I'm not here to defend everything the management and owners do with their franchise and honestly it's easier for me to be less upset than other people because the 10% increase on my seat comes out to a one dollar difference. And that's only if I don't renew early to lock in my current pricing. I know for a fact that my seats cost less than what Canadians pay to go watch junior hockey in most cases. My seats are cheaper than comparable seats in almost any other rink in the league. I don't like paying as much as I do, but most nights I get my money's worth on my entertainment investment.
But I received an email yesterday that instead took the price increase in stride and took the opportunity to bemoan the way the average ticket holder is taken for granted by the powers that be in St. Louis. The email said, "I'm not happy, but at least we can get our next year for this year's price. I figured we would just get soaked again. So the soaking is merely postponed.
"It is difficult, as even with current incentives, which don't apply to or benefit us, I still see a lot of vacant seats in the lower bowl. As I told [a] Blues VP last fall ... I just don't really feel there is a real respect for the long term, loyal fan, or the non-corporate season ticket holder. I'm not feeling the love."
I can agree with all of this.

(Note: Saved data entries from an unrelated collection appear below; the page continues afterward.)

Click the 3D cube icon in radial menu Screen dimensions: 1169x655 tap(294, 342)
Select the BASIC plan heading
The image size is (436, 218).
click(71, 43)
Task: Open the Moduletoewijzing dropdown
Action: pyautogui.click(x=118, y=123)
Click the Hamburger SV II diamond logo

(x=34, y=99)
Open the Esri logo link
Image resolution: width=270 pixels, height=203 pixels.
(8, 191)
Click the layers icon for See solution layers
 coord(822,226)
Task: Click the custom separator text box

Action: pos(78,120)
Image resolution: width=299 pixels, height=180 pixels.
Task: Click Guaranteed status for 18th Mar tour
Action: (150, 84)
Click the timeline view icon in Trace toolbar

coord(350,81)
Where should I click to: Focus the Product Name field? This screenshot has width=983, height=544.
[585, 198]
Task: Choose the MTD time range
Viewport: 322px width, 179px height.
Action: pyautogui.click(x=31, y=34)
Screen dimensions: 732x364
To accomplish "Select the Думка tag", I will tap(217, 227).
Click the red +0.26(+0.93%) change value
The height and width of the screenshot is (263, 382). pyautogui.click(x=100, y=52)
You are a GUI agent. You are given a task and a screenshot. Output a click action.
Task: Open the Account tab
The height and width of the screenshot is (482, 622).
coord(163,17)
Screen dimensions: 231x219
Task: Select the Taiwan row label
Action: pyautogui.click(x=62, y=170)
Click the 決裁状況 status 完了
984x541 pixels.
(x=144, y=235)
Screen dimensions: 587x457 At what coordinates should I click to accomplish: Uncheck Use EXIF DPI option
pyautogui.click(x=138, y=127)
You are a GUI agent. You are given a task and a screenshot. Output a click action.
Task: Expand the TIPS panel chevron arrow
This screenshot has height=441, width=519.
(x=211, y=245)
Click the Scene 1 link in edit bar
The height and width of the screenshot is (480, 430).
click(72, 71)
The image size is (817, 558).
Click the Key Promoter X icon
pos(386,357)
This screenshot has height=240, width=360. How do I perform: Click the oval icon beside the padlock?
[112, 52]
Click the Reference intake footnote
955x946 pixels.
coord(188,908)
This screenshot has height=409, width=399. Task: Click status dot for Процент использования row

A lot of the effort is put into those who pony up the most money for their seats but who probably care about this team a lot less than those of us who are actually sitting in our own seats for 30 to 41 games a year. The high-dollar seats are often split by groups or used as entertainment write-offs by corporations who spread the tickets around to a lot of different people over the course of the season. That makes sense, of course, both for the purchasers and for the sellers, the Blues.
But should all of the best benefits really go to the corporate seats? My guess is that a lot of those benies go unused. Our email writer taps into the same emotion, saying, "People come to the game to see a good game, a winner, and really to have a good time. It's the legion of people like us who go to every game and add to the experience with battle cries like "JUMP!" or "How much time is left?" as well as people like Sean, Jeffio, the Red Berenson Cowboy, and even the Towel Boy and Cotton Eye Joe Guy that provide the experience.
"For some people, we are probably as much of the fabric of the game" as anything.
Again, I agree with that, having seen it first hand in my seats over these last few years I have been a season-plan guy. Although calling me out by name may be over-simplifying things as there are a lot of people who put this rag together to entertain the hardcore hockey fans, but I agree that picking up Game Time is a big part of the game for many people.
The emailer then goes on to talk about the average upper bowl season ticket holders as the team's Seventh Man. Now we may not be the Seventh Man to the players on the ice; they seem to react well to a big full house better than a mid-sized crowd full of fanatics, but I think management would do well to recognize the ‘average' season ticket holder, the non-corporate account holders, the face-painters, jersey-wearers, nacho-and-beer crowd as the franchise's Seventh Man. Advertisers and corporate accounts may pay big chunks of money to the team, but it's all of us smaller account people who will always be there for them.
In fact, my paperwork for next year is already filled out. Two more cheapo seats, please.